大阪人がスペインで愛を得る旅

ワーキングホリデービザでスペインの南の方に住んでいます。

お洒落

 

クロと外にお出かけすることは、滅多にない。

 

そもそもクロがインドア派なこと、今日本への渡航に向けて節約中であることから外食の機会はゼロに近い。

 

一方、私は世界一周を試みたこともあり(コロナで中断したが)、アクティブな人間だと思われることが多い。

実際、旅行は好きだ。

 

しかし、何より極端な人間なのだ。

外に出るなら、いっそ国境をまたいで。

近場に出かけるくらいなら、いっそ出かけない方がいいかも。

そんな感じなのである。

どこかへ旅行に行くのなら、いっそ他のところにも足を運ぼう。

極端さとめんどくさがりが重なって、外出すらひとまとめにしたがるところがある。

 

まあ、つまるところ、ここ最近はあまり遠出をしていない。

とはいえ、ずっと家にこもってばかりいるとなんだかそわそわしてくるので、なんだかんだ家を出る機会は作っているのだが。

 

長々と言い訳がましい御宅を並べて何を言いたかったのかというと。

 

ちょっと買い物に行く、ということすらあえて行事に見立てておめかししよう、という思考に至ったのである。

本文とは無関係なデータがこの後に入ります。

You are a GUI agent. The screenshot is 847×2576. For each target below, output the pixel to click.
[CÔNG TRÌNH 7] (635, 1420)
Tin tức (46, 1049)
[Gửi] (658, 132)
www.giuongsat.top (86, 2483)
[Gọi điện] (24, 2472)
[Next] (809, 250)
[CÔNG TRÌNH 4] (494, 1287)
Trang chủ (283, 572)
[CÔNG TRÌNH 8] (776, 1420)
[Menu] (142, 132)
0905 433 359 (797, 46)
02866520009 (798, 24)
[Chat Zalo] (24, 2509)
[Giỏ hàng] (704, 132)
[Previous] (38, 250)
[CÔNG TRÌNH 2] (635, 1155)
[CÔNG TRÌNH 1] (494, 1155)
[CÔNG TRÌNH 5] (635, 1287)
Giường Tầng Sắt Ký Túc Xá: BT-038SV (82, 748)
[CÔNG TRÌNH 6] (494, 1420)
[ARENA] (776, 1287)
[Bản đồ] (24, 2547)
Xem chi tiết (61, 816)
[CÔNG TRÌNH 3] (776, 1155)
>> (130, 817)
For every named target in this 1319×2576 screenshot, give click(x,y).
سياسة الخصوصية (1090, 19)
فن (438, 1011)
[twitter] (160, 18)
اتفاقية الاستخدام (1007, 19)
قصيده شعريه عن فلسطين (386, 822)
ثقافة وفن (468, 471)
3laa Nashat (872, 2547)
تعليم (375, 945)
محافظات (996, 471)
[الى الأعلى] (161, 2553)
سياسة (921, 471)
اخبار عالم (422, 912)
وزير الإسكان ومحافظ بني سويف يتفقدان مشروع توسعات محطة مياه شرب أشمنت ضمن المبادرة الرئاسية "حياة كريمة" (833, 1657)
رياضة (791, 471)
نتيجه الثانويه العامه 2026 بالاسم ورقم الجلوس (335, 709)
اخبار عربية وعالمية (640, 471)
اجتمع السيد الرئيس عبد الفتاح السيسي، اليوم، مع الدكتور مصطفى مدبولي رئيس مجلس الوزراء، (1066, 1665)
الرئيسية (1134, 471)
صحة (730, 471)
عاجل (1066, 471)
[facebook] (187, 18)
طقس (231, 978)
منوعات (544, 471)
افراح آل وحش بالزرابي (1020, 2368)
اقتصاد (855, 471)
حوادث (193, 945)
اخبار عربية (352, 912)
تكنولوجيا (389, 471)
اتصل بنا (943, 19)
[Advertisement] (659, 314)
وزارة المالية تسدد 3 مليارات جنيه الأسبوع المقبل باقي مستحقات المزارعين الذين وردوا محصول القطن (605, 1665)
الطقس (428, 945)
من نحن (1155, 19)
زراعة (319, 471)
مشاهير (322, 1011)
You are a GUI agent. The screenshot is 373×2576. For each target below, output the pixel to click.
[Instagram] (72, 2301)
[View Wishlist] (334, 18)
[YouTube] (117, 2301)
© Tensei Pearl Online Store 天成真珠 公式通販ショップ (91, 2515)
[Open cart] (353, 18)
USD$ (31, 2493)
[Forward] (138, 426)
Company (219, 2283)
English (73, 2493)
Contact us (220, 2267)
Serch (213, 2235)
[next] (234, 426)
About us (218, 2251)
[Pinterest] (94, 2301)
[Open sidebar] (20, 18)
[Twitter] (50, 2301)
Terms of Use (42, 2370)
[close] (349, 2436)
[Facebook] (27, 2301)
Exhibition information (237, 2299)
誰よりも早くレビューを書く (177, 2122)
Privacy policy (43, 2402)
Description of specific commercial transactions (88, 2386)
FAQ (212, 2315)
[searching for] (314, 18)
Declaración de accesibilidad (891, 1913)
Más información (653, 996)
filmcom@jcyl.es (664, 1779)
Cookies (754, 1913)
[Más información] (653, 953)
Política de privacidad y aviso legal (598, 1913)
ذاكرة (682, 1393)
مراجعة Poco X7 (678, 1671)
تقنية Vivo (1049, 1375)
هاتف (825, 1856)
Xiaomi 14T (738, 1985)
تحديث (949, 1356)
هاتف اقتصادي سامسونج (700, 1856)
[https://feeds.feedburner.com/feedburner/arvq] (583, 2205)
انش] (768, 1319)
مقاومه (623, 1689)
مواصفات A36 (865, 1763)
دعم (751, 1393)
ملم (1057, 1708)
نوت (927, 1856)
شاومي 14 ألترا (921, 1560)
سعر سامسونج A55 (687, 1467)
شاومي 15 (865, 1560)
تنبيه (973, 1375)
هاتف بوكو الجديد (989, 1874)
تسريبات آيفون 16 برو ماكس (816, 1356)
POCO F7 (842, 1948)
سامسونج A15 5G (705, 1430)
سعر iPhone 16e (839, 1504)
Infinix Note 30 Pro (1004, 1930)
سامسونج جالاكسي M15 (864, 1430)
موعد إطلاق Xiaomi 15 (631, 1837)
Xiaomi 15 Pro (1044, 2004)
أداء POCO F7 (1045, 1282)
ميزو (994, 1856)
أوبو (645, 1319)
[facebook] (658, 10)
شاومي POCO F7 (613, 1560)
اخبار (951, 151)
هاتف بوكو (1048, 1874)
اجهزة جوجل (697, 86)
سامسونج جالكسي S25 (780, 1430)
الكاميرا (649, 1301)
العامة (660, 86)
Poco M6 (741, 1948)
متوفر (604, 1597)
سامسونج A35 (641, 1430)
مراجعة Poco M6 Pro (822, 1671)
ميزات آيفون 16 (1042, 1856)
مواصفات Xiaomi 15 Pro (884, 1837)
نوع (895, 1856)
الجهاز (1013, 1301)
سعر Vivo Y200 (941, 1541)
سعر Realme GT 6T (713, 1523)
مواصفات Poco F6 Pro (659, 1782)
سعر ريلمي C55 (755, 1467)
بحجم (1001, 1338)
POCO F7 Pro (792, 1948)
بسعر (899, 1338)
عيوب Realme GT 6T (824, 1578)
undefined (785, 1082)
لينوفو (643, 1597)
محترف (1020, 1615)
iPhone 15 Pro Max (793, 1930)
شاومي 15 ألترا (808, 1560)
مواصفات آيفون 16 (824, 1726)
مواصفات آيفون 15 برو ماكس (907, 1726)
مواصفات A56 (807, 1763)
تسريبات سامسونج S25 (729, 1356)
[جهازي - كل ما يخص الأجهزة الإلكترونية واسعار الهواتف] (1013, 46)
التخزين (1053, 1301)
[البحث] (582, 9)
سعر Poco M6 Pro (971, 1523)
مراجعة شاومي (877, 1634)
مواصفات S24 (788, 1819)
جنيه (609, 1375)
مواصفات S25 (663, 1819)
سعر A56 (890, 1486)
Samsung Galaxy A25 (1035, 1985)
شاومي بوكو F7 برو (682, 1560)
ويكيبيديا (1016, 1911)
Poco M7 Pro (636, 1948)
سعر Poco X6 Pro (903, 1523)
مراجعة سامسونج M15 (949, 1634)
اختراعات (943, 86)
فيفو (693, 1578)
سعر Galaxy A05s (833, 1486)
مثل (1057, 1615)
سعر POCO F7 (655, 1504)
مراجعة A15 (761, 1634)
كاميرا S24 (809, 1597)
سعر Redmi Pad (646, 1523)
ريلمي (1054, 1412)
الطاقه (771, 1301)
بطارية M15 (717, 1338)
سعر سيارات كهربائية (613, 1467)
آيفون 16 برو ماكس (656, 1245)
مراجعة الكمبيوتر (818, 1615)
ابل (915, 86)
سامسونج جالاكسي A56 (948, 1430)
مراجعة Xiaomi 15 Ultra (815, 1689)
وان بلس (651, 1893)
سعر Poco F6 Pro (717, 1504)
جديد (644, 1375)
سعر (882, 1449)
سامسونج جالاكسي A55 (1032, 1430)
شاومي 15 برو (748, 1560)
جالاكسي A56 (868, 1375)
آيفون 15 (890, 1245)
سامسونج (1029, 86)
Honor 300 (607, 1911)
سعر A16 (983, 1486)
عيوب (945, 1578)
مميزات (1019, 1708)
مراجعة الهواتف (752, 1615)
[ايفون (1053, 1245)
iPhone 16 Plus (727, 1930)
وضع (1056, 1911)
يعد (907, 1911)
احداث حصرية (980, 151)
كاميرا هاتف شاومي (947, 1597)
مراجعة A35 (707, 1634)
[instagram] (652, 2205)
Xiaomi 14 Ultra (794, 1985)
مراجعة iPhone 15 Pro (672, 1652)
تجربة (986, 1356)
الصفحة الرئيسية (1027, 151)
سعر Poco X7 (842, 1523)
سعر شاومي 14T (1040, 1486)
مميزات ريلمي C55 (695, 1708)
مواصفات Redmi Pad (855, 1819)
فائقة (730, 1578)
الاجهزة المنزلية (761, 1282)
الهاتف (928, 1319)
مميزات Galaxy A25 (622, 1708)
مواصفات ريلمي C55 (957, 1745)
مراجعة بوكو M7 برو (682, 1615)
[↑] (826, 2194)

めんどくさがりな私はスペインのラフさにかまけて、すっぴんでも外を歩ける肝っ玉を手に入れている。

ただ、体裁のためではなく、自分のテンションを上げるためにおめかしをしたい時だってある。

 

そんなわけで、私は特に予定もないけれどおめかしをした。

 

マスカラを塗ったのなんていつぶりだろうか。

念には念を押して大量に持ってきてしまった化粧品たち。

荷物になるので、使い切りたいのに出番がなくずっと眠っていた子たち。

お待たせ。

 

よし。

ひとしきり完成して鏡に映る自分を見ると。

不思議だ。

化粧をすると、気持ちが引き締まる。

何もしていない自分より明らかに強くなった自信のせいだろうか。

鏡に映る自分も無意識に口角を上げる。

しばらくしっかりと化粧をしていなかったので、珍しさからか余計にテンションが上がる。

 

一ヶ月くらい前に買ったのに一回もまだ着ていないピンクのスウェットに手を通す。

カラフルな服は無条件にテンションを上げてくれる。

 

すっかり満足のいく仕上がりになった私は、これみよがしにクロに見せつけに行く。

 

「可愛い!」

質問ではなく、意見の押し付けである。

 

クロは少し驚いたような顔をして、

「どこ行くの?すごく綺麗だけど。」

と言う。

 

おめかしをして自意識過剰モードに入った私には、お洒落をして他の男に会いに行く心配をしているように見えないでもない。

 

しかし、行き先は特に決めていなかった。

でもせっかくおしゃれしたし、スーパーだけじゃもったいないな。

とりあえず、溜まったゴミを捨てに行かないといけないことだけは決定事項だけれど。

 

「ゴミ捨てに行く。」

「そんなおしゃれして?」

「うん。可愛いよな!」

 

まあ、ゴミ捨てついでにお散歩でもしよう。

 

綺麗だと言われて上機嫌になった私は、今までで一番気分良くゴミ捨てに出かけた。